RECORDS PROVIDED -
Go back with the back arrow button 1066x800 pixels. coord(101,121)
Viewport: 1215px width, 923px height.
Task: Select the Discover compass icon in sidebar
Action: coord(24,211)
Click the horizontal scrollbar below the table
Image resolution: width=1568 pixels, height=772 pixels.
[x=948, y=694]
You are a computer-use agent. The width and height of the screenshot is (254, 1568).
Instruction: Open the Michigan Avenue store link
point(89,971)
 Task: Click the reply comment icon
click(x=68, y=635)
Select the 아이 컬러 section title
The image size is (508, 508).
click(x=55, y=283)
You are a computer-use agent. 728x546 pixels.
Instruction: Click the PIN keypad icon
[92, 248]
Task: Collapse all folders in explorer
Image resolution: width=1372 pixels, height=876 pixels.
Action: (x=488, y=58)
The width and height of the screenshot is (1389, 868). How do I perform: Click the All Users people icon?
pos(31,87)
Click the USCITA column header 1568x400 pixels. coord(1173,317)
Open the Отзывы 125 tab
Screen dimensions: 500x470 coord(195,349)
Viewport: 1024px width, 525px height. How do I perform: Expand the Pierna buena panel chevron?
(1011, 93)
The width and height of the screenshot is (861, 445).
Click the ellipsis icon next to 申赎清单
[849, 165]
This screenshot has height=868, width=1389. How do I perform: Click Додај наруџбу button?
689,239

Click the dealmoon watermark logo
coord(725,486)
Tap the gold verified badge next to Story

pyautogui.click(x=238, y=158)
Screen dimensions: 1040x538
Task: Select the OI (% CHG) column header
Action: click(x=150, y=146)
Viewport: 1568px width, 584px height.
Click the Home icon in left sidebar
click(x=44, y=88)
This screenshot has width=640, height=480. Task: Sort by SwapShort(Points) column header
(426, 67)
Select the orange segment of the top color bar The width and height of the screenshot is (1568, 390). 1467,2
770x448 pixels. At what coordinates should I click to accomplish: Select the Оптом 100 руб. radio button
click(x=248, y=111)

ASSIGNMENT - A faithful copy of all the material is the required answer.

OUTPUT OF THE EXERCISE -
Go back with the back arrow button 1066x800 pixels. coord(101,121)
Viewport: 1215px width, 923px height.
Task: Select the Discover compass icon in sidebar
Action: coord(24,211)
Click the horizontal scrollbar below the table
Image resolution: width=1568 pixels, height=772 pixels.
[x=948, y=694]
You are a computer-use agent. The width and height of the screenshot is (254, 1568).
Instruction: Open the Michigan Avenue store link
point(89,971)
 Task: Click the reply comment icon
click(x=68, y=635)
Select the 아이 컬러 section title
The image size is (508, 508).
click(x=55, y=283)
You are a computer-use agent. 728x546 pixels.
Instruction: Click the PIN keypad icon
[92, 248]
Task: Collapse all folders in explorer
Image resolution: width=1372 pixels, height=876 pixels.
Action: (x=488, y=58)
The width and height of the screenshot is (1389, 868). How do I perform: Click the All Users people icon?
pos(31,87)
Click the USCITA column header 1568x400 pixels. coord(1173,317)
Open the Отзывы 125 tab
Screen dimensions: 500x470 coord(195,349)
Viewport: 1024px width, 525px height. How do I perform: Expand the Pierna buena panel chevron?
(1011, 93)
The width and height of the screenshot is (861, 445).
Click the ellipsis icon next to 申赎清单
[849, 165]
This screenshot has height=868, width=1389. How do I perform: Click Додај наруџбу button?
689,239

Click the dealmoon watermark logo
coord(725,486)
Tap the gold verified badge next to Story

pyautogui.click(x=238, y=158)
Screen dimensions: 1040x538
Task: Select the OI (% CHG) column header
Action: click(x=150, y=146)
Viewport: 1568px width, 584px height.
Click the Home icon in left sidebar
click(x=44, y=88)
This screenshot has width=640, height=480. Task: Sort by SwapShort(Points) column header
(426, 67)
Select the orange segment of the top color bar The width and height of the screenshot is (1568, 390). 1467,2
770x448 pixels. At what coordinates should I click to accomplish: Select the Оптом 100 руб. radio button
click(x=248, y=111)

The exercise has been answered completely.